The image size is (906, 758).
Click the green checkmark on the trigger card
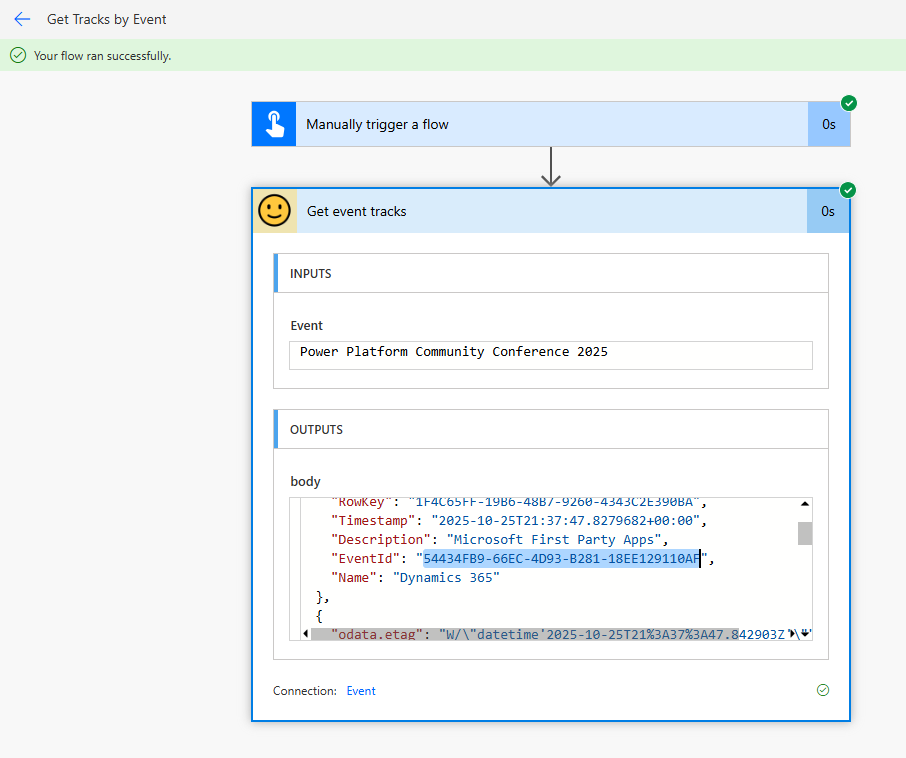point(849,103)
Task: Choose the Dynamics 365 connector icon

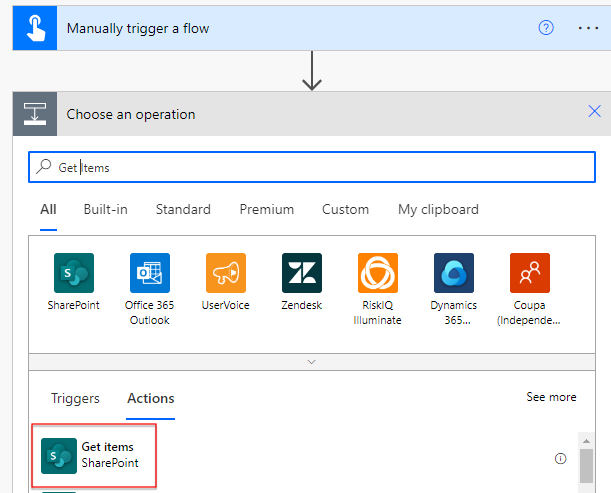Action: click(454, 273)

===

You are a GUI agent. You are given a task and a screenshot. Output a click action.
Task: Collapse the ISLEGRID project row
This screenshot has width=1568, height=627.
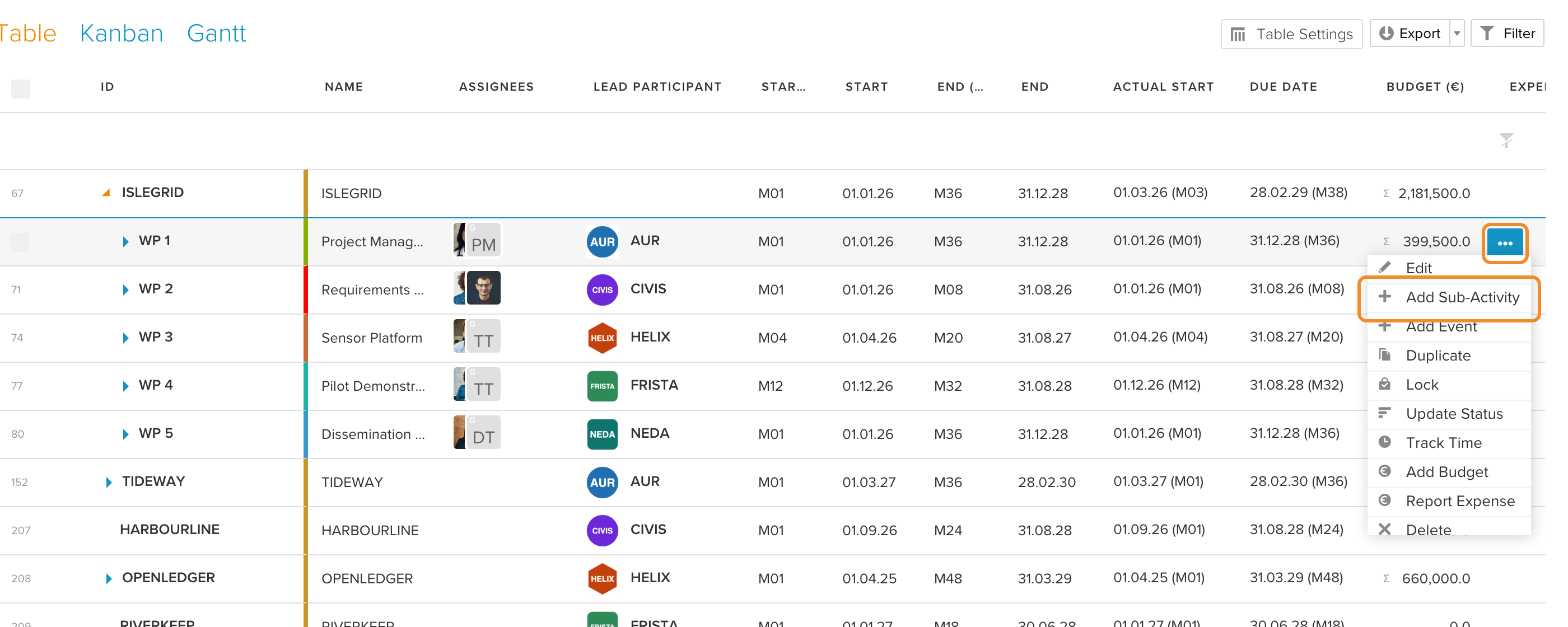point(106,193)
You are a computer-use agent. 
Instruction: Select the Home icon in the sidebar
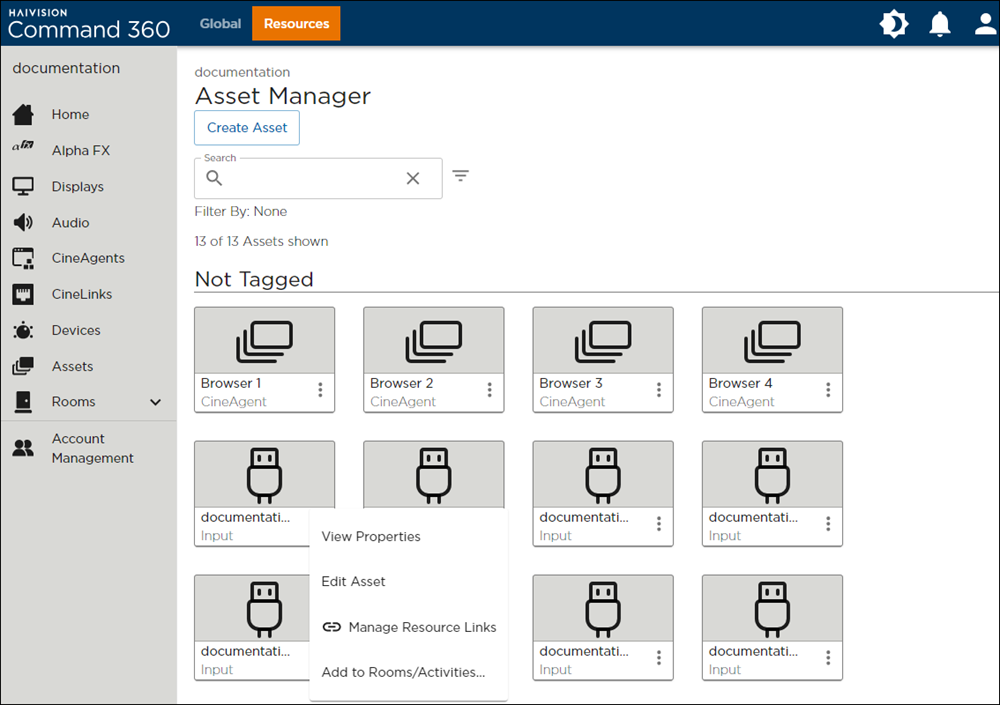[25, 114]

===

A single number is needed: the count of lines in the records that contain "agent".

## Task solution
2